Exercise »
When the line containing "At what coordinates should I click to accomplish: Open" appears in the data below, begin copying there and stop only after the line containing "The width and height of the screenshot is (421, 378).".

Material for this task »
********
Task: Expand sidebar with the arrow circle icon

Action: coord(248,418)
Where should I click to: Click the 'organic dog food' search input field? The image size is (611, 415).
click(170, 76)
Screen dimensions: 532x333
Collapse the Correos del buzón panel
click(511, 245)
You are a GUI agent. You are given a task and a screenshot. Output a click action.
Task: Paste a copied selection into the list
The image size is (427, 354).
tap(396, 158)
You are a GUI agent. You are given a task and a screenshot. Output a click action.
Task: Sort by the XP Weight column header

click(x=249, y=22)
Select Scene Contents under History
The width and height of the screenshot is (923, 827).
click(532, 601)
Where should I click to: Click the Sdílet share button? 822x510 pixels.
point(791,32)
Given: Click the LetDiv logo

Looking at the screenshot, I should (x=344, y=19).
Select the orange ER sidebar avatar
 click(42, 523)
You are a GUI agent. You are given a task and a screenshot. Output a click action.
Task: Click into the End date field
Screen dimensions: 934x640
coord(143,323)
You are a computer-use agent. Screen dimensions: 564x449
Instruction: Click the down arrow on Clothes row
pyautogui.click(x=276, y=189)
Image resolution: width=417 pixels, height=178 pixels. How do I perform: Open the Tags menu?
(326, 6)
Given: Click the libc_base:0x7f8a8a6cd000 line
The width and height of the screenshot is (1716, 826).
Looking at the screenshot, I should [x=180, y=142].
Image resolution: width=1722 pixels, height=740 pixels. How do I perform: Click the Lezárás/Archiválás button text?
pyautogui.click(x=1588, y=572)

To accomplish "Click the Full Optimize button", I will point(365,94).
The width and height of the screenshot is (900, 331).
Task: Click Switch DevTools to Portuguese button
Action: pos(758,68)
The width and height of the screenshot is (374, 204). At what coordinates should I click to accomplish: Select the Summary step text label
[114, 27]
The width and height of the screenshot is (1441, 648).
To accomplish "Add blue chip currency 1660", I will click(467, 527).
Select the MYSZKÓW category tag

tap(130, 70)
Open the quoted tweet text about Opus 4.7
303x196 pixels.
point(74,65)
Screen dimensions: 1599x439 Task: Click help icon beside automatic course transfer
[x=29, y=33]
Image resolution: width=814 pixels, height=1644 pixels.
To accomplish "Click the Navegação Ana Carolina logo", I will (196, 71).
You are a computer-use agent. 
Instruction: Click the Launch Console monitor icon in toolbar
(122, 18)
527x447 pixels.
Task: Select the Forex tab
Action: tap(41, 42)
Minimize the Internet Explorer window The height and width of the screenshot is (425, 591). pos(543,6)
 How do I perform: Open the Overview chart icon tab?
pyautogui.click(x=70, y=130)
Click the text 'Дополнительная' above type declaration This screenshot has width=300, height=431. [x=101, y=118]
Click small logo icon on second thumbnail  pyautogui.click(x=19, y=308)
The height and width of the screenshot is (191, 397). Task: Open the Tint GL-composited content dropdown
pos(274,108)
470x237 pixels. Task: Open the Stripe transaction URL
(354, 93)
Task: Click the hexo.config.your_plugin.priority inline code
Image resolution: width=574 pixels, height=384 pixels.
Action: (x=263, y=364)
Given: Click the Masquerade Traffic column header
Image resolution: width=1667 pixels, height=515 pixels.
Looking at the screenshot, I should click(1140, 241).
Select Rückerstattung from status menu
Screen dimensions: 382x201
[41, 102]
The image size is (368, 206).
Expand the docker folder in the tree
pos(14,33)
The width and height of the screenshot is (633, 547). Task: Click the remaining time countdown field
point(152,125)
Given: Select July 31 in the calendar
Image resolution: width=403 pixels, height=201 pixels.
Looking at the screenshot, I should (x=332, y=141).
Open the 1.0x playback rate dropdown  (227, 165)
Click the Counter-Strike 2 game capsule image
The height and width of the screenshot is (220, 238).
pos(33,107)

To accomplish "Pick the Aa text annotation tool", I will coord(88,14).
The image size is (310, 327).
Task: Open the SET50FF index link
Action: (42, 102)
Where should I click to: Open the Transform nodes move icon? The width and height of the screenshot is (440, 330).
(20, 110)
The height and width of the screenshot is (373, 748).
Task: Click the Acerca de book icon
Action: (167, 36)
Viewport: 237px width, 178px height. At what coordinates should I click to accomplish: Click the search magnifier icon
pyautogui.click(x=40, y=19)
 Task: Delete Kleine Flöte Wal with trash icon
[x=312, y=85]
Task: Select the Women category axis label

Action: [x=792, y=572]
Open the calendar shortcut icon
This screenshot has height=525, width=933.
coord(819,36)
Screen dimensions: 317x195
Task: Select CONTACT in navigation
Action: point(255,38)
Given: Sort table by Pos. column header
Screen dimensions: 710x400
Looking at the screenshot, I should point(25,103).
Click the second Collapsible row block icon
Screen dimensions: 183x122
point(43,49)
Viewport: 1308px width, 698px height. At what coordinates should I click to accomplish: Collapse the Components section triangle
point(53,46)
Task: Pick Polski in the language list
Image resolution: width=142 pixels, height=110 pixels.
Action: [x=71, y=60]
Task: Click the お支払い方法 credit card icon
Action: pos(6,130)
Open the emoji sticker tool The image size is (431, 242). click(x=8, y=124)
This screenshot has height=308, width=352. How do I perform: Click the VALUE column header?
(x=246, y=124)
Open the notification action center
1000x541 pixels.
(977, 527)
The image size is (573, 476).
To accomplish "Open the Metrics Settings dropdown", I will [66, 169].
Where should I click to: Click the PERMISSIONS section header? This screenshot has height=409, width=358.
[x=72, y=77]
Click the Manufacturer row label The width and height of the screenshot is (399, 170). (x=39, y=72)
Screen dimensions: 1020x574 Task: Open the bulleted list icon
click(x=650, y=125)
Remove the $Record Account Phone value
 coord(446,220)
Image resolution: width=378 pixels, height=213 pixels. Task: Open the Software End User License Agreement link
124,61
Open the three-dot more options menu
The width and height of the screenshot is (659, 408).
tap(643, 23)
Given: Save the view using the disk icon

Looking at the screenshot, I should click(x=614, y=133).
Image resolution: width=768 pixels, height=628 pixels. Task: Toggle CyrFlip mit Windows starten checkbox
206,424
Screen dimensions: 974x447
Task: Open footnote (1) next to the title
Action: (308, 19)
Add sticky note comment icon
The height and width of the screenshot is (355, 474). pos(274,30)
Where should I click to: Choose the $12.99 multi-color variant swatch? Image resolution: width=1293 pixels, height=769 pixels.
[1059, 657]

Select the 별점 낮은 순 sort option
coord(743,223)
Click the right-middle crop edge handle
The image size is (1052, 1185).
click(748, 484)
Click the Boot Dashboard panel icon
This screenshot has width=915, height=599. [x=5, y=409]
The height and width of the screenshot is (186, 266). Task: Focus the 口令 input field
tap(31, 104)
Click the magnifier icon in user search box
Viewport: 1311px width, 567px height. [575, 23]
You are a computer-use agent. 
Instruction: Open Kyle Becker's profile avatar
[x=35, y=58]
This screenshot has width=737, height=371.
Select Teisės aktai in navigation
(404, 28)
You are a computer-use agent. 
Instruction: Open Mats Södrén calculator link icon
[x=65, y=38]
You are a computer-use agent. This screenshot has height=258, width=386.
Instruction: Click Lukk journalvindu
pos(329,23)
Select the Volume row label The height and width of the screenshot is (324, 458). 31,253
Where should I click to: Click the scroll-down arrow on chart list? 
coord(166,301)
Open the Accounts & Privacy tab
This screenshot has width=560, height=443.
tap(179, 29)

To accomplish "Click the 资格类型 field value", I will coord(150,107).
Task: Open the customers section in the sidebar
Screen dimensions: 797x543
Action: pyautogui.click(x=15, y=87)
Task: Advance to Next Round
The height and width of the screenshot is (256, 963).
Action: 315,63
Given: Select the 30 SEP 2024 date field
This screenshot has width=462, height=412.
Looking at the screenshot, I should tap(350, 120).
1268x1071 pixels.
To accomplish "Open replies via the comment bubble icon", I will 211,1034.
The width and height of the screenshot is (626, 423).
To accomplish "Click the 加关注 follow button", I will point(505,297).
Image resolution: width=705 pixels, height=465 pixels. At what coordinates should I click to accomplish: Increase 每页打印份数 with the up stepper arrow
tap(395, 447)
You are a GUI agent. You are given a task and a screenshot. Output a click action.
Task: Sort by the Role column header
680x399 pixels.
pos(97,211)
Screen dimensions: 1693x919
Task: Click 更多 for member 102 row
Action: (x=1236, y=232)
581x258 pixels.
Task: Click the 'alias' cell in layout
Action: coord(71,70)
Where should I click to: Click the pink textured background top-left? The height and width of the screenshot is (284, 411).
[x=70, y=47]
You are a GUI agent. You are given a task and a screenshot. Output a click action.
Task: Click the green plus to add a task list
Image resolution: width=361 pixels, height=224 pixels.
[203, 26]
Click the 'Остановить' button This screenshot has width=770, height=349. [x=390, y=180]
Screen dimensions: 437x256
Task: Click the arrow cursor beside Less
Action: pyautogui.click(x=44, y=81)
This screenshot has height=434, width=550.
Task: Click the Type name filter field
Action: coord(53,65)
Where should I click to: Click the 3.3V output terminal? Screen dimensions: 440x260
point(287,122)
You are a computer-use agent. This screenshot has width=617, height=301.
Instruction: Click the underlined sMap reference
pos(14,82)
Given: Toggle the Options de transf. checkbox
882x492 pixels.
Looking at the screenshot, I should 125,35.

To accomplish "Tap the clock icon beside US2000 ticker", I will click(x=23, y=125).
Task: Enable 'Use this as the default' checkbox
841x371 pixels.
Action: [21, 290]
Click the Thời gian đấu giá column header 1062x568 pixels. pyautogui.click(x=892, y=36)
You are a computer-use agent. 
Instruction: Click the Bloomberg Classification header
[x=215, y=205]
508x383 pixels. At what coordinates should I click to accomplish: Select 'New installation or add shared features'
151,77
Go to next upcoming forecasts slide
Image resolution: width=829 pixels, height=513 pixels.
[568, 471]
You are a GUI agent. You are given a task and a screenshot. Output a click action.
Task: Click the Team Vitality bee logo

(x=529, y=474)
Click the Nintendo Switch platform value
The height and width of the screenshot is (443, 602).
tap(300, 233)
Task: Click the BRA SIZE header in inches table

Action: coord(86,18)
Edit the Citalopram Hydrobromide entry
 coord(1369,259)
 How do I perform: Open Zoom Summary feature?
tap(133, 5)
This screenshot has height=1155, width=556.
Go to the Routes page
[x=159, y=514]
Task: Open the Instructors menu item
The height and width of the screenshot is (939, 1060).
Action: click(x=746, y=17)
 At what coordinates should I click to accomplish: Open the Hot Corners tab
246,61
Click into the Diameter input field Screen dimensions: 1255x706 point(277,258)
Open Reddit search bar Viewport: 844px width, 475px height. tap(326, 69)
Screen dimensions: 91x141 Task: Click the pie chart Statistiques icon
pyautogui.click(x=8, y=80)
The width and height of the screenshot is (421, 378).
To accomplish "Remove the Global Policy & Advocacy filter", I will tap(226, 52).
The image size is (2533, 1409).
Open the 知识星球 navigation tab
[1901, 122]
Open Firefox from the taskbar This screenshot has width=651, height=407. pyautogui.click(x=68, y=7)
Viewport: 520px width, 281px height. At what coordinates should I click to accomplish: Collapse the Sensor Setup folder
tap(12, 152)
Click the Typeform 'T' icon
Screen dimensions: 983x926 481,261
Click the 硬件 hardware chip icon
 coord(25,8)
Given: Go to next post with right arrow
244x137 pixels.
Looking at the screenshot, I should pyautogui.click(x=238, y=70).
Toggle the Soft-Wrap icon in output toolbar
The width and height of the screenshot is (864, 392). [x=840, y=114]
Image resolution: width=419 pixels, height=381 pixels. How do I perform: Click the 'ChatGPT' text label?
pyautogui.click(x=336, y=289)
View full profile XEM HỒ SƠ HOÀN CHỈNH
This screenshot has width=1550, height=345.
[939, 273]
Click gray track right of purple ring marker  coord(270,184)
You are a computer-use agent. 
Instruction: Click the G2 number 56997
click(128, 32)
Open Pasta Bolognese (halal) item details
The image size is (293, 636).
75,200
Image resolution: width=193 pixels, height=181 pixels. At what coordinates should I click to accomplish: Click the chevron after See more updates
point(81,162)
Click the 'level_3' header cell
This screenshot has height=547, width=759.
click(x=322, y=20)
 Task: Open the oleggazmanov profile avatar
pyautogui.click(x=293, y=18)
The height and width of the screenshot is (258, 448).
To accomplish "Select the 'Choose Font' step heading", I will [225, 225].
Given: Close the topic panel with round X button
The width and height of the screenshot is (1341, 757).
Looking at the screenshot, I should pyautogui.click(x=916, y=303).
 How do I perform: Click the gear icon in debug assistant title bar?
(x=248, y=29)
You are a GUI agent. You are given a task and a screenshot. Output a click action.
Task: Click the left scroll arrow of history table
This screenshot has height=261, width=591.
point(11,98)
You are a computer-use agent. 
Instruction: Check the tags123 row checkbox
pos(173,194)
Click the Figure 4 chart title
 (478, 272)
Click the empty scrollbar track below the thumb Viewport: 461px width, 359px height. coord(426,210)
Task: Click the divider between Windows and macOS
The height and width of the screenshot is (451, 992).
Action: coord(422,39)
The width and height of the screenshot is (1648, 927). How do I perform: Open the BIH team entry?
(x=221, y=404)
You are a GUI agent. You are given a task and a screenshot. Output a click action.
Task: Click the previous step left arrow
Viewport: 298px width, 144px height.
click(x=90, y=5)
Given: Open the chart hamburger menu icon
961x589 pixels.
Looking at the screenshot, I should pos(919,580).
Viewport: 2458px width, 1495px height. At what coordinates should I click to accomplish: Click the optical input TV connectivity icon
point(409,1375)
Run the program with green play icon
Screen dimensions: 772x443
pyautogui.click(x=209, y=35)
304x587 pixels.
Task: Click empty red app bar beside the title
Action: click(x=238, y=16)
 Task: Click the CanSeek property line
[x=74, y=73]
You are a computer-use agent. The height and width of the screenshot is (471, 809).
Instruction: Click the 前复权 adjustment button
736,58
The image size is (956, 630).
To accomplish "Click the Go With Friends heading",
********
Exercise solution »
 At what coordinates should I click to accomplish: Open the Hot Corners tab
246,61
Click into the Diameter input field Screen dimensions: 1255x706 point(277,258)
Open Reddit search bar Viewport: 844px width, 475px height. tap(326, 69)
Screen dimensions: 91x141 Task: Click the pie chart Statistiques icon
pyautogui.click(x=8, y=80)
The width and height of the screenshot is (421, 378).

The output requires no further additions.